§ Document segment:

News (World)

Italy begins stripping lesbian mothers of their parental rights

Two lesbian mother and baby on bed having fun
Photo: Shutterstock

In conjunction with its crackdown on the rights of same-sex parents, the Italian government has begun retroactively stripping same-sex parents of their legal connection to their children.

Michela Leidi told the Daily Mail that she “cried for ten days” after receiving a letter informing her she would be removed from her daughter’s birth certificate. “It was as if I did not exist.”

Liedi and her wife Viola are reportedly one of the first three lesbian couples to have their children’s birth certificates changed after the country’s right-wing government announced in March that state agencies should no longer register the children of same-sex couples.

The couple doesn’t know why they were targeted as one of the first to have their legal status changed retroactively, as in most cities the policy has been focused on new babies born. They said their community, friends, and family have always supported them.

“I suspect the government is afraid that a family that looks different, like ours, can be as happy – maybe even happier sometimes – as a traditional family,” Liedi said. “On paper, they say Giulia has one mother but we know she has two. We will do everything possible to prove we are a good family.”

Her wife added, “No one from the government or the prosecutors came to see that we are a happy family with a happy baby.”

While same-sex civil unions have been legal in the country since 2016, same-sex couples do not have the right to adopt, thanks in part to opposition from the Catholic Church. Surrogacy remains illegal in Italy and there are restrictions that prevent the adoption of “stepchildren” by one parent. Medically assisted reproduction, like in vitro fertilization (IVF), is only available to heterosexual couples.

Viola became pregnant through artificial insemination, and the couple had to travel to Spain to receive the treatment.

Until March, there were several Italian cities where same-sex couples could be listed as “parents”—as opposed to “mother” and “father”—on birth registrations. But the Interior Ministry began sending letters ordering an end to the practice. 

Italy’s Prime Minister Giorgia Meloni, leader of the far-right Brothers of Italy party, made anti-LGBTQ+ rhetoric a cornerstone of her campaign for office. She opposes allowing same-sex couples to adopt as well as marriage quality, calling civil union “good enough” for LGBTQ+ couples.

“Yes to the natural family, no to LGBT lobbies,” she declared last summer.

§ About this exercise: Extend the news report on Italy removing lesbian mothers from their children's birth certificates, starting after its last sentence.

§ Provided data:
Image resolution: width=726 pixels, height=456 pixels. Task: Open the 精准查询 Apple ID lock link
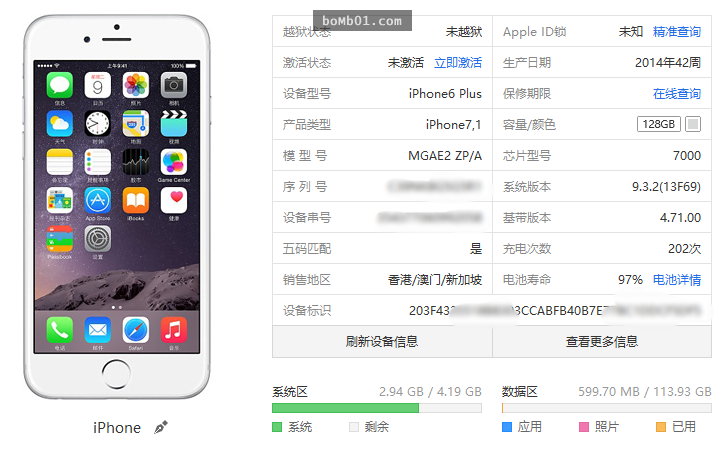coord(676,31)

§ Answer space:
Under current Italian law, the member of a same-sex couple who is not legally recognized as a child’s parent could lose custody if the legally recognized parent dies or the relationship ends.

This is particularly horrific for another couple, Vanessa Finesso and Cristina Zambon. Finesso is the one who gave birth to their daughter after undergoing IVF in Spain. Even though she used Zambon’s egg, Zambon has been threatened with the loss of parental rights by the government. Finesso has cancer and is worried that if she dies, her wife will lose custody of their daughter.

The order also leaves the children of same-sex couples in jeopardy in other ways. “Children end up having limited access to key services and benefits, such as healthcare, inheritance, and child support,” Angelo Schillaci, a law professor at Sapienza University in Rome, told BBC when the policy was first announced. “At present, only one parent is recognized by law, the other one is a ghost. In real life, parents and children play together, cook together, play sports, and go on holiday together. But on paper, they are apart, the state does not see them. It’s a paradoxical situation.”

In the city of Padua, where Finesso and Zambon live, 27 families (33 children) have gotten warning letters that one parent may lose parental rights and be stripped of their place on their kids’ birth certificates. Some plan to leave the country for good.

But the mayor of Padua, Sergio Giordani, is defying the government’s orders and continuing to issue birth certificates recognizing two-mom families.

“My phone is full of pictures of happy families with shining eyes,” he said. “I’m really proud of what I’ve done.”